** Page extract **
━━━━━━━━━━━━━━━━━━━━
In addition to the 26 June launch event BFI Southbank will also screen a double bill screening of Life in Her Hands (1951) and On Call to a Nation (1958) on 30 June, 13:30, NFT2.
A curated playlist of related film and television titles from the BFI’s national collections will also be available to browse at the BFI Mediatheque, in venue at BFI Southbank.
NHS ON FILM collection highlights include:

A Modern Guide to Health* (1946) – Modern advice and old-fashioned values prevail in Halas & Batchelor’s animated pre-NHS health guide, explaining the value of correct posture, fresh air, exercise and suitable clothing.

Doctor’s Dilemma* (1948) – Distributed in conjunction with a larger media campaign with a remit to instruct the public on what they needed to do in order to benefit from the new scheme, this film was shown widely in cinemas across the country.

Here’s Health* (1948) – This COI/Ministry of Health drama uses a family and community story to mark the nationalisation of the health service, revolving around a hard-working local doctor, imagining the then nearfuture in which resources will be better planned and used for the benefit of the nation’s health.

Your Very Good Health* (1948) – Halas & Batchelor’s beautiful choreographed slapstick animation injects a freshness and immediacy into this entertaining post war propaganda. Endowed with an average man-on-the
street’s everyday charm the central character, Charley (1946-1948), was a popular and familiar face to disseminate important information to the masses.

His Fighting Chance* (1949) – Narrated by Eleanor Roosevelt and Michael Redgrave this public campaign film for infantile paralysis/Polio presents the facts plainly, giving a general account of the disease, the number of cases, how it affects its victims both children and adults alike, as well as focusing on modern techniques of rehabilitation.

Life in Her Hands* (1951) – Featuring a strong script by Monica Dickens (great grand-daughter of Charles) and Anthony Steven which appeals to and targeted women, Life in Her Hands follows the life and training of a nurse, seen through the eyes of a young widow played by Kathleen Byron (Black Narcissus). Part of a wider national recruitment campaign to address the chronic shortage of qualified nurses in post-war Britain and encourage women into the profession.
━━━━━━━━━━━━━━━━━━━━
** Stored data entries **
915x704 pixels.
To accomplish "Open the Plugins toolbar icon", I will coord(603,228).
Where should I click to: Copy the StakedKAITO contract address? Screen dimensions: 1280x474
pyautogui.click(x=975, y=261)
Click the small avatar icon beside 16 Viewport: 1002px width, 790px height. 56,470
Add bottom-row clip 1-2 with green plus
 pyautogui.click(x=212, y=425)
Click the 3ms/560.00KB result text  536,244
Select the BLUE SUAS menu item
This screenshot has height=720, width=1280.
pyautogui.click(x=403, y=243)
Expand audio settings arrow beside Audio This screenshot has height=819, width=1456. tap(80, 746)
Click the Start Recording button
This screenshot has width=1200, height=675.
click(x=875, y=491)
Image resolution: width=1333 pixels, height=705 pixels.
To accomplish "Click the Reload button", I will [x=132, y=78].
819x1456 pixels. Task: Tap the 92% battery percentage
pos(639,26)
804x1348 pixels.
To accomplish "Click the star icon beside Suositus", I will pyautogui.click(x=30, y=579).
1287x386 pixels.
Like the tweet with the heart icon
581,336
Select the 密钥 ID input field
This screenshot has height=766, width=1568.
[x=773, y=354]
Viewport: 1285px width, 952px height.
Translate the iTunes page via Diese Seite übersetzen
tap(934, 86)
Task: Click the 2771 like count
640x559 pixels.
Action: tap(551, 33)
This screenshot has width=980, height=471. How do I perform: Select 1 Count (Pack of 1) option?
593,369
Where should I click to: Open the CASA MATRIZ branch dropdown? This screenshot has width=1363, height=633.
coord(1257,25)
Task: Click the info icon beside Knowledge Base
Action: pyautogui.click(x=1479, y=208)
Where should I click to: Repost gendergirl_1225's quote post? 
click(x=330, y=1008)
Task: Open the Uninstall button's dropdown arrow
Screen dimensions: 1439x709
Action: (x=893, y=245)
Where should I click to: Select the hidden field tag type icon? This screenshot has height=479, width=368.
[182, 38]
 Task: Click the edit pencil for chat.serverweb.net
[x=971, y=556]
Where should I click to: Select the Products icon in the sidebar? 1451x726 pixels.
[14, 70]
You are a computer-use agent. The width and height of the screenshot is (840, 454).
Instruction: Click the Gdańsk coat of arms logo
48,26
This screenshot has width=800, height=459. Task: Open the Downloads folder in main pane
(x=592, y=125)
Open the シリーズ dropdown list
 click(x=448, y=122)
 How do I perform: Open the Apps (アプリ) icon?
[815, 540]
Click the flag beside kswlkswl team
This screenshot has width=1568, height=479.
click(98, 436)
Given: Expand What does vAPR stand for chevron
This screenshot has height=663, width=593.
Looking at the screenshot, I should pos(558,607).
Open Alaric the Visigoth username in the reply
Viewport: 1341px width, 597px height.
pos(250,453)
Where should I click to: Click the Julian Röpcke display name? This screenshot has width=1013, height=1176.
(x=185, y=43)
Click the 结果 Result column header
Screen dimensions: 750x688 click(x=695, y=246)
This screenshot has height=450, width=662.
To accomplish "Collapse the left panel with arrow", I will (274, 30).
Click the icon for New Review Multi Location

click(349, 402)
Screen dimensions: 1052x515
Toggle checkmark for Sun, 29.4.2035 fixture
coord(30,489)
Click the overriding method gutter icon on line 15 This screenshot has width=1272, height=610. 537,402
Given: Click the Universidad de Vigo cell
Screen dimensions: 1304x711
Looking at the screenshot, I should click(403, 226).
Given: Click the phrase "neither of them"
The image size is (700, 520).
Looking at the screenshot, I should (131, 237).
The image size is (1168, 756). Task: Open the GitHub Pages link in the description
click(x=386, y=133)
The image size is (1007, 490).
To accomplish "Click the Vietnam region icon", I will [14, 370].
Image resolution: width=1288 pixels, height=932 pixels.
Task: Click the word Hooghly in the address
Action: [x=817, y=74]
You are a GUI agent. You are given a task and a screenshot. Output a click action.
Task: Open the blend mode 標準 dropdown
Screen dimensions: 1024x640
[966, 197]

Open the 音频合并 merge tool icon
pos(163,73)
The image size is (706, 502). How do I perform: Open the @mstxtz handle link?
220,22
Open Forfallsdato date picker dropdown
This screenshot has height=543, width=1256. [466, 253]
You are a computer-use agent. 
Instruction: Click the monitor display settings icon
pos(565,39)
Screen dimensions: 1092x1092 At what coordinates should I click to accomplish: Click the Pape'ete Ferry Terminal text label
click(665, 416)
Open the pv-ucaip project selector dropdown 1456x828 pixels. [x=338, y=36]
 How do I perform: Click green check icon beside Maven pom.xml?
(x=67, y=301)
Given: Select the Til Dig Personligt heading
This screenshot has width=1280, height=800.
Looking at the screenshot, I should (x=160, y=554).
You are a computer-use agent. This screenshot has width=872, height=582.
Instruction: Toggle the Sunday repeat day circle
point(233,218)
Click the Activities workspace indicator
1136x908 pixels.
━━━━━━━━━━━━━━━━━━━━
** What this exercise asks **
1. In the NHS on Film extract, who narrated His Fighting Chance?
2. Retype the NHS on Film extract word for word, from "Your Very Good" up to and including "to the masses.".
The records above are not needed here.

** Outputs by task **
1. Eleanor Roosevelt and Michael Redgrave.

2.
Your Very Good Health* (1948) – Halas & Batchelor’s beautiful choreographed slapstick animation injects a freshness and immediacy into this entertaining post war propaganda. Endowed with an average man-on-the
street’s everyday charm the central character, Charley (1946-1948), was a popular and familiar face to disseminate important information to the masses.